Supplied material start
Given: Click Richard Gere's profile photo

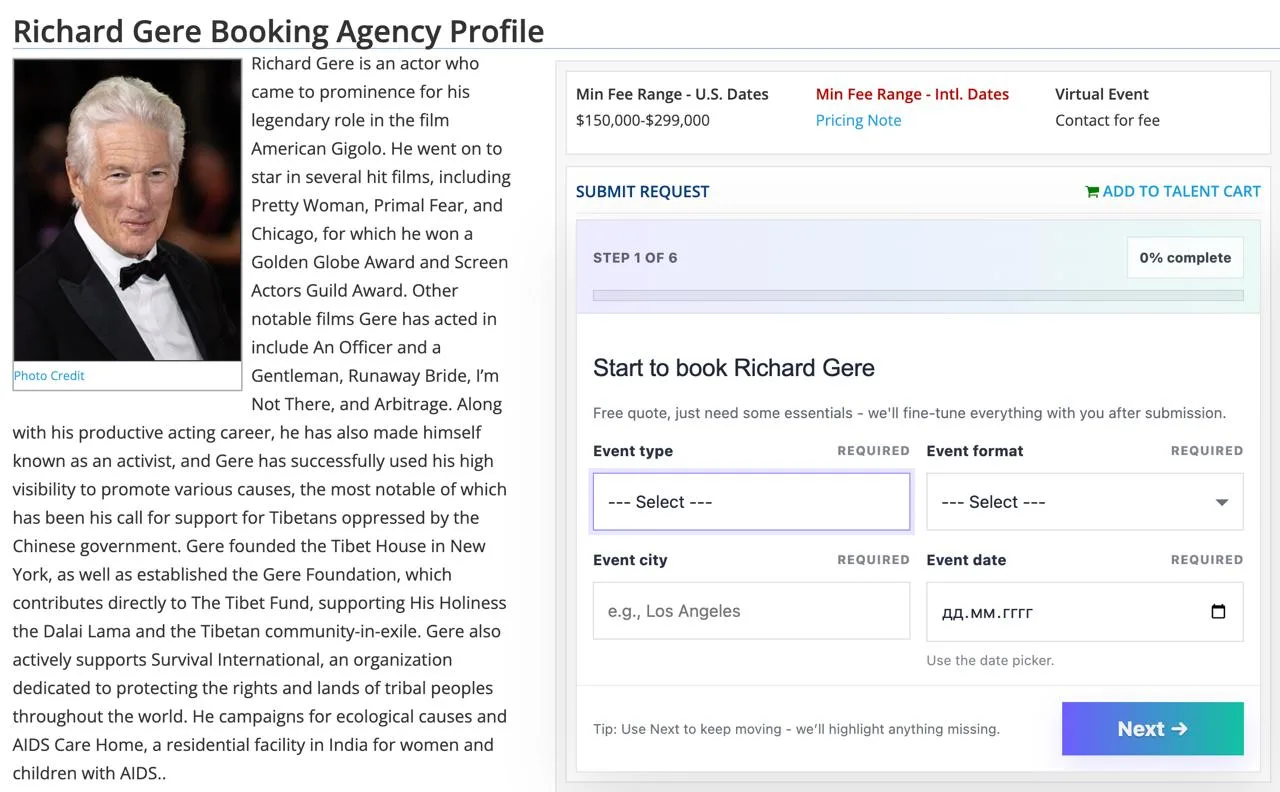Looking at the screenshot, I should point(127,210).
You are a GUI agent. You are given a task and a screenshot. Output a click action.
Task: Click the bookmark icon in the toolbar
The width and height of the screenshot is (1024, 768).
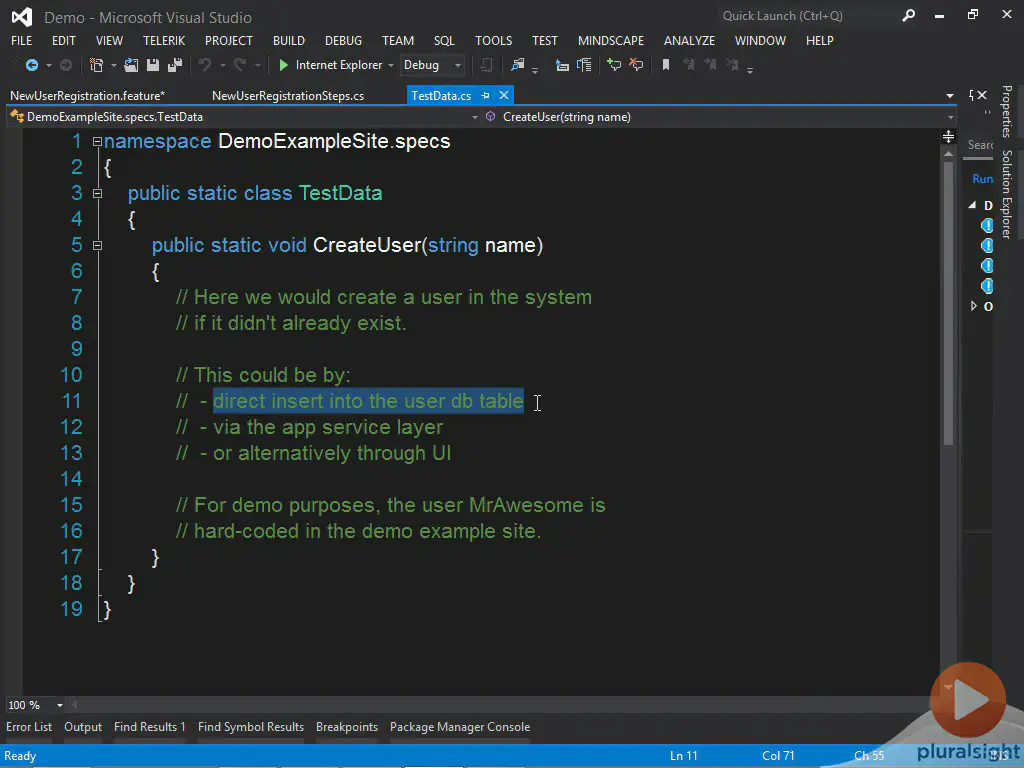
Supplied material end
# Your goal
Please repeat every row with "toolbar" replaced by "navigation bar", leaving everything else unchanged and omitting the pictures.

# Solution for this problem
Given: Click Richard Gere's profile photo

Looking at the screenshot, I should point(127,210).
You are a GUI agent. You are given a task and a screenshot. Output a click action.
Task: Click the bookmark icon in the navigation bar
The width and height of the screenshot is (1024, 768).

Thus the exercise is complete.